A functional capacity evaluation (FCE) Williams underwent to assess his physical abilities after he filed suit suggested Williams was exaggerating his symptoms and was physically able to do more than he thought he could.
Based on the FCE, “Diamond pursued a defensive theory Williams was overstating his pain and downplaying his ability to return to some form of work,” Justice Eva Guzman wrote in the Court’s published opinion.
The company subsequently had Williams surveilled and visually recorded his actions to support its theory.
“In December 2012–seventeen months after the FCE and nearly four years after Williams’s second surgery–an investigator recorded him for about an hour over two consecutive days while he was engaged in limited physical activities. Prominent date-and-time stamps appear on all recorded segments,” the opinion states.
The recordings showed Williams performing various physical activities for short periods of time such as operating a mini-excavator, bending over numerous times to pick up debris and discard it, and working on a truck while seated on a stool.
Diamond offered the surveillance video at trial and Williams objected, “contending impeachment would be improper because Williams admitted he could engage in the activities portrayed, just not for an extended time period and not without pain. He also argued the was not ‘a fair representation of his disabilities or abilities.'”

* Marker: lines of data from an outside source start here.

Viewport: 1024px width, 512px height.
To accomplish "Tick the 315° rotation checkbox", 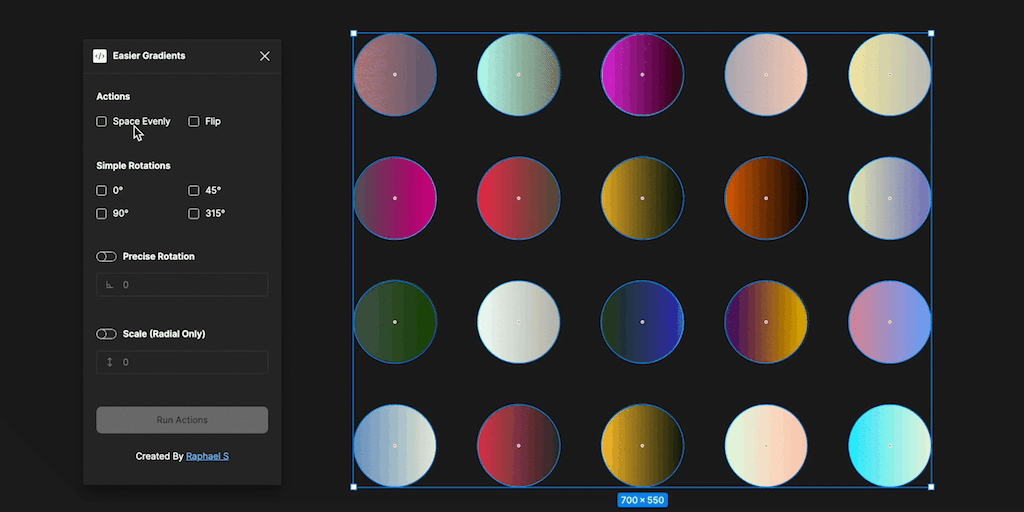I will click(194, 213).
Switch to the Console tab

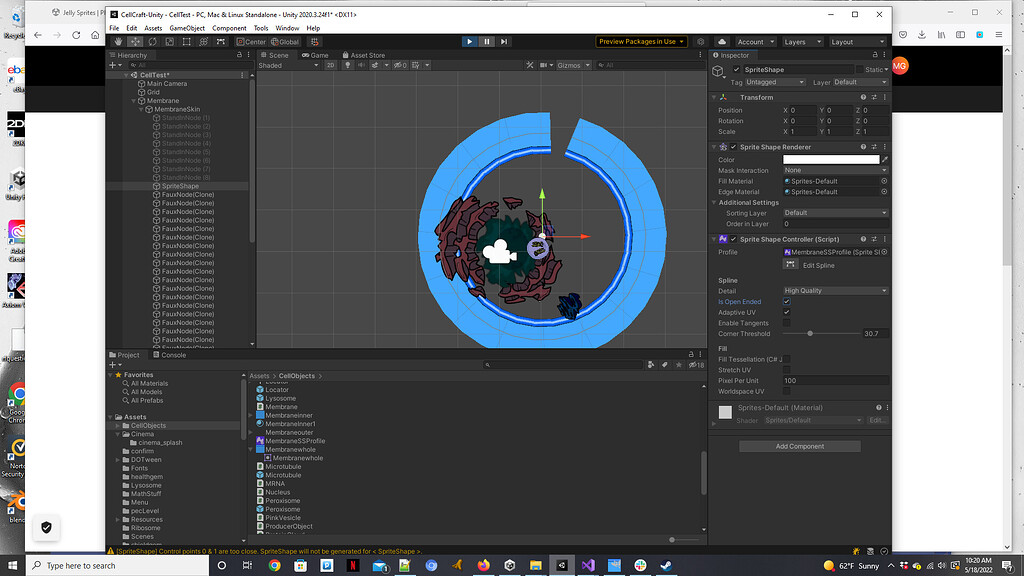168,354
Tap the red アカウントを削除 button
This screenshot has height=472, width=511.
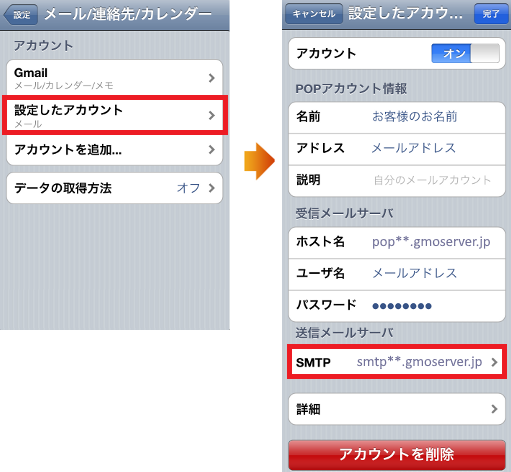pos(397,455)
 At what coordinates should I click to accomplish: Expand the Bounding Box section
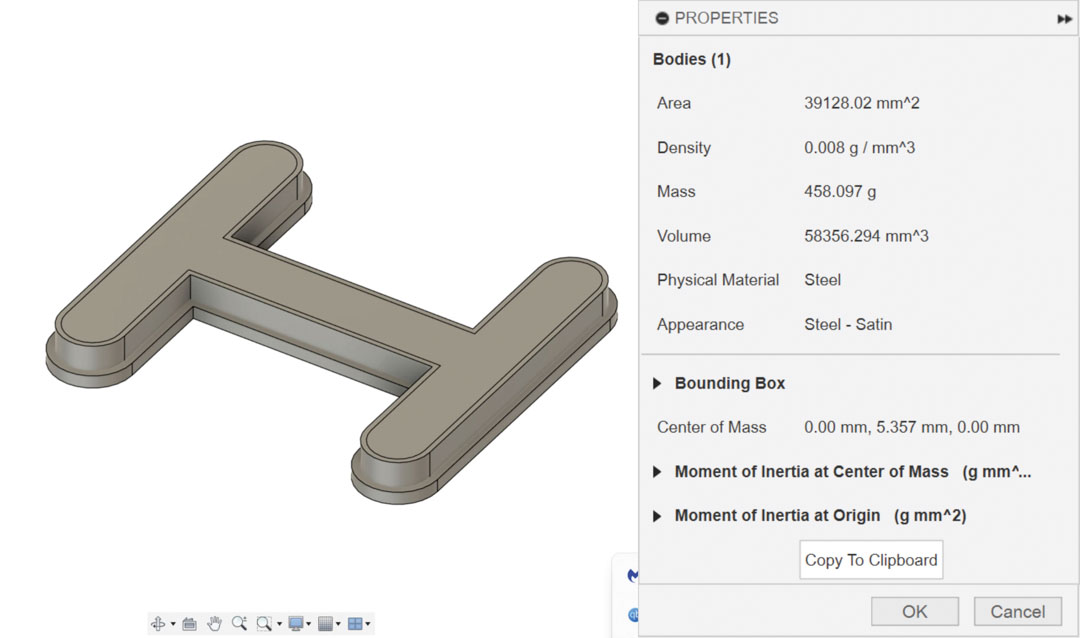(657, 383)
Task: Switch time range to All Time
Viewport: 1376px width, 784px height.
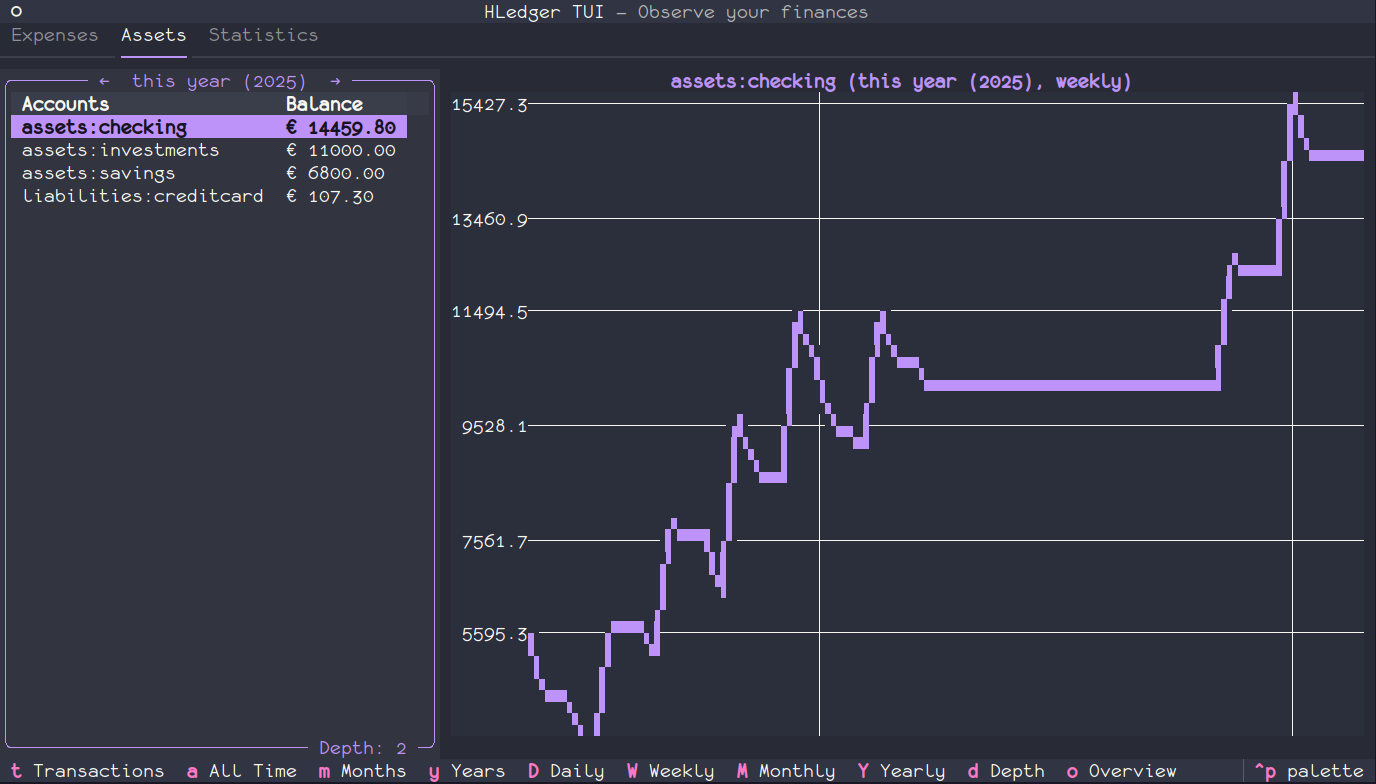Action: click(242, 771)
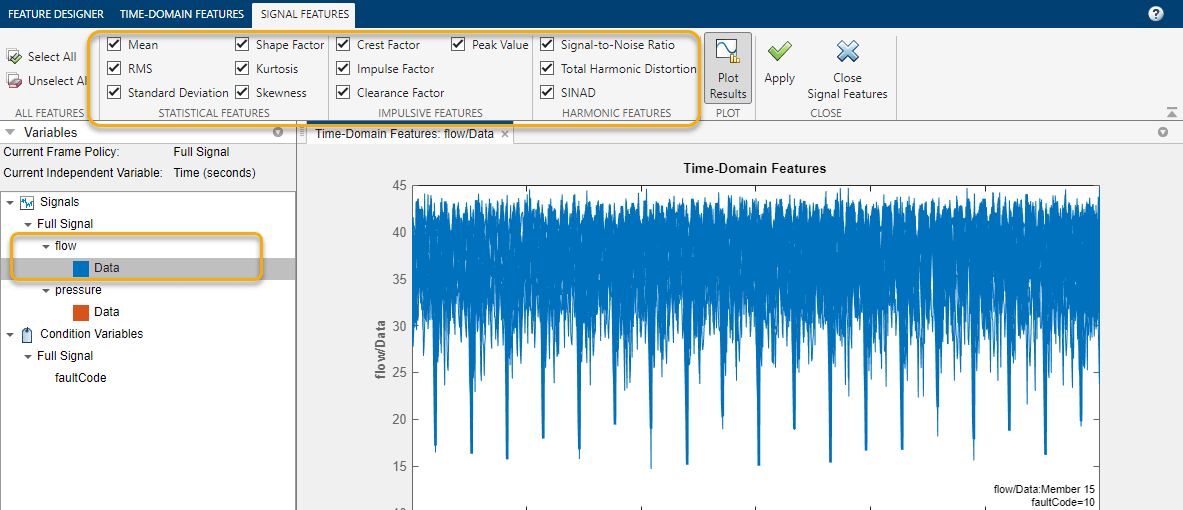The height and width of the screenshot is (510, 1183).
Task: Click the Select All features icon
Action: [x=14, y=57]

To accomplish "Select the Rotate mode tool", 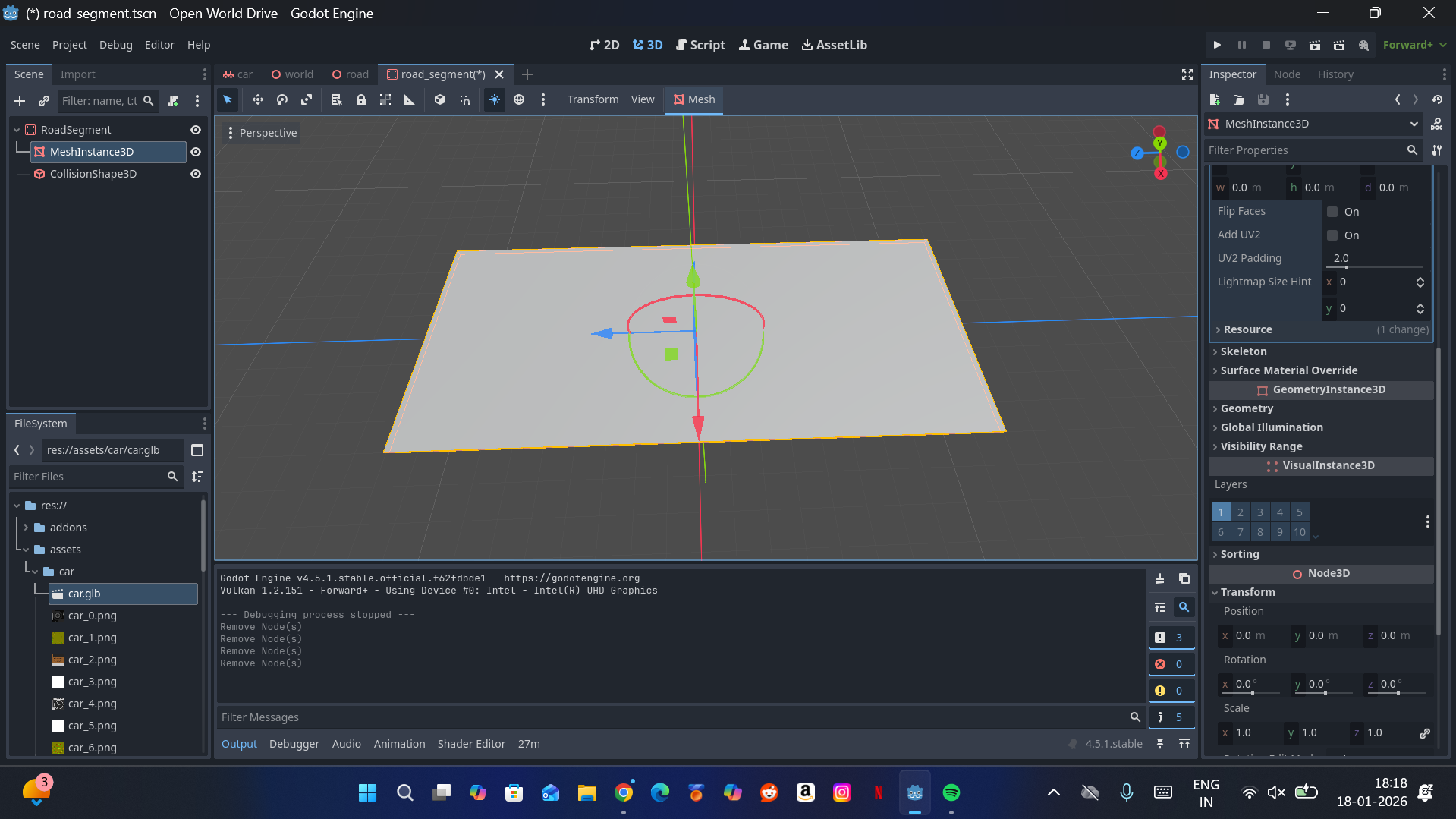I will [282, 99].
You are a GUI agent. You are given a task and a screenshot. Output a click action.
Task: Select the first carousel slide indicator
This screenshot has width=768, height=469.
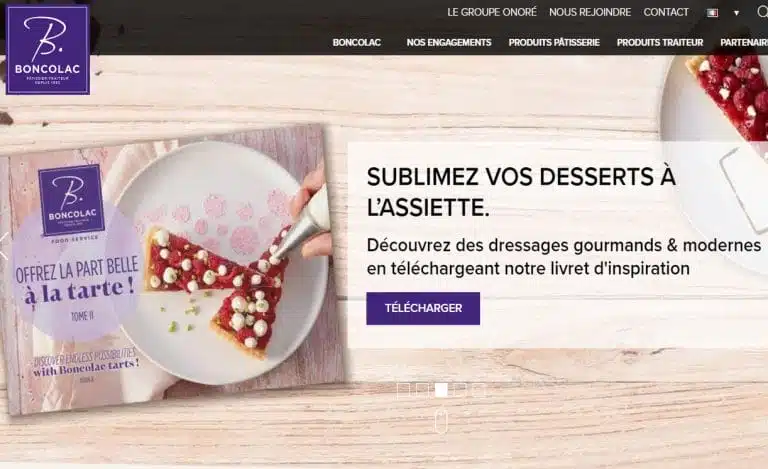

Williams asserted that the video was prejudicial and misleading and that it did not show the “copious amounts of pain medication he must take to be able to perform these activities,” and the amount of pain he suffered following physical activities.
Rule of Evidence
In the written opinion, Justice Guzman explained that while video imagery can be useful and highly persuasive when submitted as evidence at trial, it sometimes can be misleading.
“Because video evidence can be highly persuasive, when objected to, the trial court must carefully evaluate the factors in Texas Rule of Evidence 403,” Guzman wrote. Under rule 403, before evidence can be excluded “countervailing concerns” must be found to “substantially outweigh the evidence’s probative value.”
In this case, without watching the video, the trial judge initially declined to admit it into evidence but allowed Diamond to hold it in reserve in the event that circumstances at trial provided an opening for its admittance. During the trial, however, the judge declined three times Diamond’s request to submit the video as evidence.
The trial jury found in favor of Williams, awarding almost “$10 million in lost earning capacity, medical expenses, pain and suffering, disfigurement, and physical impairment.”
The court of appeals affirmed but the decision was not unanimous. The dissent asserted that the trial court was wrong to bar the video without having watched it. The Texas Supreme Court agreed with the appellate dissent.
Citing Rule 403, Guzman said the video should not have been excluded. Guzman wrote: “Proper exercise of discretion here required the trial judge to watch the video. Diamond sought to give the jury a visual representation of Williams performing activities he said caused him pain. The probative value of the evidence derives directly from Williams’s appearance as he performed the surveilled tasks. Fully assessing the probative value of this visual was impossible based solely on the parties’ descriptions.”
Instead of watching the video, the trial judge relied on “counsel’s descriptions and arguments.” The “trial judge should have assessed the video for herself” to determine whether the jury might have been misled by some of the segments, the Supreme Court found.
The Court concluded that the surveillance “video should not have been excluded under Rule 403,” and the trial court “abused its discretion” and harmed the case by doing so.
The case was reversed and remanded for a new trial.